Adler verfolgt die Werdegänge der Ordensmänner nicht. „Ich wollte vergessen, verdrängen“, sagt sie. 2013 kommen erstmals Erinnerungen hoch. Anlass sind die Scheidung und ein katholisches Ehenichtigkeitsverfahren.

Betroffene will Aufklärung

Danach will sie die Ereignisse von 1990 aufgeklärt wissen, aber niemand habe sich zuständig gefühlt, sagt sie. Das habe sie gesundheitlich so sehr angegriffen, dass ihre Ärztin riet, den Aufklärungsversuch mit der Kirche zunächst abzubrechen. Ein neues Déjà-vu hat sie 2018. In einem Prospekt eines Jesuiten-Besinnungshauses liest sie, dass Pater Vogt dort einen Meditationskurs leitet.
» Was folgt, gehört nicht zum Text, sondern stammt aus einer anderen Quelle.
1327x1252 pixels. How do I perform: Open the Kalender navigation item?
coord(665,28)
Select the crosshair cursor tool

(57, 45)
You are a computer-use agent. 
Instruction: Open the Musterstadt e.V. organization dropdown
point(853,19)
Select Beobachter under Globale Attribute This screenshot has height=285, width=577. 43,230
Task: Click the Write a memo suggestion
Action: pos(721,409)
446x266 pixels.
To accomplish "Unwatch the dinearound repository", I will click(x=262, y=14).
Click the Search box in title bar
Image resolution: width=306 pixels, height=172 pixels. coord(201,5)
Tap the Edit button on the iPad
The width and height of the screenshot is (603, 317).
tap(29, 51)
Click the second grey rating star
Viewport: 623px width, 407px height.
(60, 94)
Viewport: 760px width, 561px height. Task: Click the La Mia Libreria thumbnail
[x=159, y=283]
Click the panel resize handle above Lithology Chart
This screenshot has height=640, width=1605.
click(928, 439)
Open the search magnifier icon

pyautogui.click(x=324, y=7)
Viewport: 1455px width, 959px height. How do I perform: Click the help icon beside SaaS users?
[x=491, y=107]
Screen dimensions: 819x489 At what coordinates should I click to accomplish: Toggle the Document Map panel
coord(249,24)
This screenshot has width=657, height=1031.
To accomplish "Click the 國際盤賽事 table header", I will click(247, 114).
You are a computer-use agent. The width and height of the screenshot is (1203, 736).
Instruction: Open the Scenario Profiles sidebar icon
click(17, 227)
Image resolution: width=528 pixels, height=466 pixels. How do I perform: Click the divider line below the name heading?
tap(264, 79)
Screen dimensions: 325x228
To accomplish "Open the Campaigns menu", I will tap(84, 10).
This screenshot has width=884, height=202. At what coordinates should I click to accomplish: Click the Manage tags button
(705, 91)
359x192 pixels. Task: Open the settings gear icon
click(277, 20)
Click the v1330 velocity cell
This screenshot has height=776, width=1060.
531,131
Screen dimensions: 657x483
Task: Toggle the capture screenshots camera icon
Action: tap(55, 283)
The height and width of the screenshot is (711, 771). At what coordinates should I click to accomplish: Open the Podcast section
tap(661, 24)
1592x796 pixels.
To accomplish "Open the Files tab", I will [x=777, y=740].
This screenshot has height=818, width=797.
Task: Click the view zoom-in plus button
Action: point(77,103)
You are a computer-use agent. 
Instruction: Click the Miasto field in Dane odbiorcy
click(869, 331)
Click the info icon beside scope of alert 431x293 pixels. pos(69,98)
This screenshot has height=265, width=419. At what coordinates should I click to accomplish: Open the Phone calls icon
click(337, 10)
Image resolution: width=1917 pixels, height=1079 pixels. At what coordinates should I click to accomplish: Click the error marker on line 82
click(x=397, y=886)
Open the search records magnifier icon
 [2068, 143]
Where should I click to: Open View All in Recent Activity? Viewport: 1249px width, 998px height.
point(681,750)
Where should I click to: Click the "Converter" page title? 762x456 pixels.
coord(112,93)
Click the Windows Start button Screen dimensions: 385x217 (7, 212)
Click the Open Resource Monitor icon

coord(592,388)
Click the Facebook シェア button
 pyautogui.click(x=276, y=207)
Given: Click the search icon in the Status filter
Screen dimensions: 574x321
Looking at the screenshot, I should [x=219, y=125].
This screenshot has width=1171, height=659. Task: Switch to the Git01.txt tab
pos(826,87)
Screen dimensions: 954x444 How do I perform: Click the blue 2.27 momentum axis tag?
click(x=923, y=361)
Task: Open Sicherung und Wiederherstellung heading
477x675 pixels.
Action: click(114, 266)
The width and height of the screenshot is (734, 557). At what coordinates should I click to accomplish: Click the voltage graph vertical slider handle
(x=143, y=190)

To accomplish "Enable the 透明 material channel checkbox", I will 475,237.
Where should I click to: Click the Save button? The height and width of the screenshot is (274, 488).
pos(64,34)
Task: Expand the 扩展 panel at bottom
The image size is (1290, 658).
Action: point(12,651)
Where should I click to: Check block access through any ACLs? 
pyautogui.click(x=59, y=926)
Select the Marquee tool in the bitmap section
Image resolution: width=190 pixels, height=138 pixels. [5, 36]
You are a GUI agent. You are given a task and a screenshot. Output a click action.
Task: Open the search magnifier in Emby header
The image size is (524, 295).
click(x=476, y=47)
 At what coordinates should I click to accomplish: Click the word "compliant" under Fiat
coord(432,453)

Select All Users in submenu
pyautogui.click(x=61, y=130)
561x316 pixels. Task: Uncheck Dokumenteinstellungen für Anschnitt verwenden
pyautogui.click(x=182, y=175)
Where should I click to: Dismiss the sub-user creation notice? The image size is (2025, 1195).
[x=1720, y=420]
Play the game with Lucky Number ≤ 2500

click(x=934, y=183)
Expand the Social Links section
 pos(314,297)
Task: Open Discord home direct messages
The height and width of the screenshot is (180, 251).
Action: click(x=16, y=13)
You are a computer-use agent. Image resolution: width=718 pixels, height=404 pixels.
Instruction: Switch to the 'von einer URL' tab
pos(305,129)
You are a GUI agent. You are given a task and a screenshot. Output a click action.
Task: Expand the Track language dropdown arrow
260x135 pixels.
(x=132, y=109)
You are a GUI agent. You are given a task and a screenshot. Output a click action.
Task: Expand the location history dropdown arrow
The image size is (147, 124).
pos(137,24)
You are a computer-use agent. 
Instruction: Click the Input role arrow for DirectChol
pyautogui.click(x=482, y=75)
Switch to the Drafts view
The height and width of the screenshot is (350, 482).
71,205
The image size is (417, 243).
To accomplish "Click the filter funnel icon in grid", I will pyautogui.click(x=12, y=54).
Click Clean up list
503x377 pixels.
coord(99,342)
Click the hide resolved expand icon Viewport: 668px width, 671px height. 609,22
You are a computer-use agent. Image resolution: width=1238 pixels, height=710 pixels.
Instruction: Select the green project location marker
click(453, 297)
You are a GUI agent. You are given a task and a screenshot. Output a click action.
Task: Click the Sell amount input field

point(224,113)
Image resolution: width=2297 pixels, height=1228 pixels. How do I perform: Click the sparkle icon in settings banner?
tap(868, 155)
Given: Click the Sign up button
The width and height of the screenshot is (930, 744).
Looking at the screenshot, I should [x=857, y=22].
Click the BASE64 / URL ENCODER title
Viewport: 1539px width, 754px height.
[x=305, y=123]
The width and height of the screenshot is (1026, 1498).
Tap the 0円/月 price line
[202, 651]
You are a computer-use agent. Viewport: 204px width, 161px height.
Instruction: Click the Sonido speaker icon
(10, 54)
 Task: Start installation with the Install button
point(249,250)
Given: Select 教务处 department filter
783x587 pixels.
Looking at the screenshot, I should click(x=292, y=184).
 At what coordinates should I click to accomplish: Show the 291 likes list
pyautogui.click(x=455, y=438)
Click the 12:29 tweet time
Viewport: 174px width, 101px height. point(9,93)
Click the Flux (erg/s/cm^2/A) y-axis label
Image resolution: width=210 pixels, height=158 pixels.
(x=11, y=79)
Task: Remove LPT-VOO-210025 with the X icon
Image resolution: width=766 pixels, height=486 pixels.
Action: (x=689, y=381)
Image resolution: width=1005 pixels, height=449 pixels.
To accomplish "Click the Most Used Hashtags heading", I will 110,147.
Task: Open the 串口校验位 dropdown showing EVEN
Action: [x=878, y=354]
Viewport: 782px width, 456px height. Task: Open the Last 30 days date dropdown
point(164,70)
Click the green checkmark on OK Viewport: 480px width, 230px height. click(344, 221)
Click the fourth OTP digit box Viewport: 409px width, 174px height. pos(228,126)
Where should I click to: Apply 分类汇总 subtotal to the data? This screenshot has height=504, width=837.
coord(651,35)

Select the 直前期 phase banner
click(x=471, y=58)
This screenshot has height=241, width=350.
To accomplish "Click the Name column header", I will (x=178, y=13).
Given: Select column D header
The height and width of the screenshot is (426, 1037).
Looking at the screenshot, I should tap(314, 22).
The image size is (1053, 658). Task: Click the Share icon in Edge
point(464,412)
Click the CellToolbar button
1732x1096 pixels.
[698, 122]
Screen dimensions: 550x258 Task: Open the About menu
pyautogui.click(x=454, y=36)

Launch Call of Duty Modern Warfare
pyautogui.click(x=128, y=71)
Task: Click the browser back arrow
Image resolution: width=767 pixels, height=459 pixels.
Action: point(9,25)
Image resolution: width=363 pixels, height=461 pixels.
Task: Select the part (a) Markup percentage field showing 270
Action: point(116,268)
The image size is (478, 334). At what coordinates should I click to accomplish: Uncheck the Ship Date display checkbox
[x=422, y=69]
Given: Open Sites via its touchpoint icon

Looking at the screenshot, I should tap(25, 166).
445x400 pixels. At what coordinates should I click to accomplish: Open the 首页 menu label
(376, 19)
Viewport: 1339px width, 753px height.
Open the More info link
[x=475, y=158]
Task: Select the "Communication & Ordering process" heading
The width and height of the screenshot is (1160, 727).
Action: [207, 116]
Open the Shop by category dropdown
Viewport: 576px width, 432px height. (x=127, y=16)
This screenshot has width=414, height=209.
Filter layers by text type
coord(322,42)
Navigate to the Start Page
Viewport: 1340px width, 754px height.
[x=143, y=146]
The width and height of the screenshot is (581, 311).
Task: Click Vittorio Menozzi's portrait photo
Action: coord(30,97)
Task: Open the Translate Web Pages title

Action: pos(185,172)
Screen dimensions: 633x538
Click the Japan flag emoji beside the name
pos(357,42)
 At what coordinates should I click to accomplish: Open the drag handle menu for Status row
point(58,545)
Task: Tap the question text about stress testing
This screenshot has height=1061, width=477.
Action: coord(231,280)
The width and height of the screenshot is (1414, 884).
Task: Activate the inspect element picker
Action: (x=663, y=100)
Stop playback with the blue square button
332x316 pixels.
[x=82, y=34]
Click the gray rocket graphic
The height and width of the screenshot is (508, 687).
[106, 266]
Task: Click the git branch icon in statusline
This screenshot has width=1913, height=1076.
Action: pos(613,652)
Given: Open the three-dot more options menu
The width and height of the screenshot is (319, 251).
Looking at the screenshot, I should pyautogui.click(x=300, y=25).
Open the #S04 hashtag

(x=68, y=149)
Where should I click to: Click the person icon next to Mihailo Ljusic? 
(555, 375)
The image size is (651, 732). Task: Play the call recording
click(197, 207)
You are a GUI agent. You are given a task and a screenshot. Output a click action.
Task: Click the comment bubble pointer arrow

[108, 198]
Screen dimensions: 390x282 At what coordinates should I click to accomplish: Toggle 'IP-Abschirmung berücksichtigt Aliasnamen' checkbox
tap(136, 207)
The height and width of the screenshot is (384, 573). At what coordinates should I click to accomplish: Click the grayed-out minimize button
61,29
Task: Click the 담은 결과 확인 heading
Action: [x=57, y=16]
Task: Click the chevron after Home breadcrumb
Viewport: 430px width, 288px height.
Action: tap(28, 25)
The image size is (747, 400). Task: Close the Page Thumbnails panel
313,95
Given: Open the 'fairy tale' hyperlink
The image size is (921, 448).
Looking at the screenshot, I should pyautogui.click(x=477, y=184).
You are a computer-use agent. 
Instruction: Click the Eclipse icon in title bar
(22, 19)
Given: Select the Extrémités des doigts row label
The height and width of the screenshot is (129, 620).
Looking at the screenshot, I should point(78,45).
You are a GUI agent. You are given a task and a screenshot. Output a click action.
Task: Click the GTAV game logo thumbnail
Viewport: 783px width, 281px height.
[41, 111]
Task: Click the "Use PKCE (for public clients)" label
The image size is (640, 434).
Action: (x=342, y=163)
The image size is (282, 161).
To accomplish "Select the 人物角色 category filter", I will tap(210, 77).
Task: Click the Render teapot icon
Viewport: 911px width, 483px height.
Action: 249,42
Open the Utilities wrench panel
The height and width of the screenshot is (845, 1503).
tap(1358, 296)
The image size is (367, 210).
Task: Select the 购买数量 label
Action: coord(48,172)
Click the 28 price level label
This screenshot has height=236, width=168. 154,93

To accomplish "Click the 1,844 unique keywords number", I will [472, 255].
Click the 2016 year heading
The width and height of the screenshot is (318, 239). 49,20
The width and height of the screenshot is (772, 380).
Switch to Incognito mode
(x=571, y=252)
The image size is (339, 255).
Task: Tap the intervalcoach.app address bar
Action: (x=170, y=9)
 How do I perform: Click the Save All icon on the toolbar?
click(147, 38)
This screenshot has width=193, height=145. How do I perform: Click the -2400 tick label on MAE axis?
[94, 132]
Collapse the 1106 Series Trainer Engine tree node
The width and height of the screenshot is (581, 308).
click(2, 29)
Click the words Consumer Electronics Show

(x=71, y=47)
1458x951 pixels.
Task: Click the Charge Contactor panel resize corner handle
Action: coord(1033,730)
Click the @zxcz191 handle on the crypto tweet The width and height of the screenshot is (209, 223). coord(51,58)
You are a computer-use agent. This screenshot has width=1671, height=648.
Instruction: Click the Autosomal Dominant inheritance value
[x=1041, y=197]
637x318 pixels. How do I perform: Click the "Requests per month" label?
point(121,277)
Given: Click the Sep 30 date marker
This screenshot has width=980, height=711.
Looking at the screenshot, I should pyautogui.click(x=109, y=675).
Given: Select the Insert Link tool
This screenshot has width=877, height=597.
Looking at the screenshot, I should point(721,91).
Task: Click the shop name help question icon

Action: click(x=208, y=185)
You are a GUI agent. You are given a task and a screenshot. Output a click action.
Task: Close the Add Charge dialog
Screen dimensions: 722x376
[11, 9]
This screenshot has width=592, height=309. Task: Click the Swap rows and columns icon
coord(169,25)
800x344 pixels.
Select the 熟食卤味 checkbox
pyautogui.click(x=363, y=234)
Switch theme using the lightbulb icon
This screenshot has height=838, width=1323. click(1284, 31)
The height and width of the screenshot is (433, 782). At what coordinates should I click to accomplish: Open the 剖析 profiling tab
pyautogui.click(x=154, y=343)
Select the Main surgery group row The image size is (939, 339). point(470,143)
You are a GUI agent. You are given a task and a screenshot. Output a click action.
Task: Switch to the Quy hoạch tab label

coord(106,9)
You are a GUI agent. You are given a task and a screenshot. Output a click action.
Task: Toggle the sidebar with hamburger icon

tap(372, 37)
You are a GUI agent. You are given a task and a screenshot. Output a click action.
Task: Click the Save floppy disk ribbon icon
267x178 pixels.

Fortan entdeckt sie seinen Namen gefühlt in den Programmen eines nahezu jeden Exerzitienhauses.

Das findet sie problematisch. Wer Exerzitien begleite, habe große Macht über andere, sagt die Sprecherin der Arbeitsgemeinschaft deutscher Diözesen für Exerzitien und Spiritualität, Martina Patenge. Der Jesuiten-Orden geht den Vorwürfen nach und hält die Anschuldigungen für so glaubhaft, dass er gegen Pater Vogt bis zur Klärung der Vorwürfe ein Betätigungsverbot verhängt.

Der erst 1963 heiliggesprochene Vinzenz Pallotti ist der Namensgeber des Pallottiner-Ordens. Diese Statue steht vor der Sankt-Marien-Kirche in Limburg.
Der erst 1963 heiliggesprochene Vinzenz Pallotti ist der Namensgeber des Pallottiner-Ordens. Diese Statue steht vor der Sankt-Marien-Kirche in Limburg. © KNA

Im Februar 2020 vertraut Adler sich dem Dresdner Bischof an. Der Pressesprecher des Bistums Dresden-Meißen teilt dazu mit, sie habe Bischof Timmerevers deutlich gemacht, dass sie weder bei den Pallottinern noch im Erzbistum Freiburg Gehör finde, „da sie zum vermuteten Tatzeitpunkt bereits erwachsen war“.

Im April 2020 erstattet Timmerevers Strafanzeige. Die landet bei der Staatsanwaltschaft Bamberg, in deren Bereich der mutmaßliche Tatort Untermerzbach liegt. Schon vorher hat Timmerevers Voruntersuchungen nach den Regeln der im November 2019 beschlossenen „Ordnung für den Umgang mit sexuellem Missbrauch Minderjähriger und schutz- oder hilfebedürftiger Erwachsener durch Kleriker und sonstige Beschäftigte im kirchlichen Dienst“ eingeleitet.

Nicht nur Kinder zählen zu den Schutzbedürftigen

Dieser Ordnung zufolge zählen zu den schutz- oder hilfebedürftigen Erwachsenen Menschen, die einer Fürsorge anvertraut oder einem besonderen Macht- und Abhängigkeitsverhältnis unterworfen sind. War das im März 1990 bei Ellen Adler der Fall?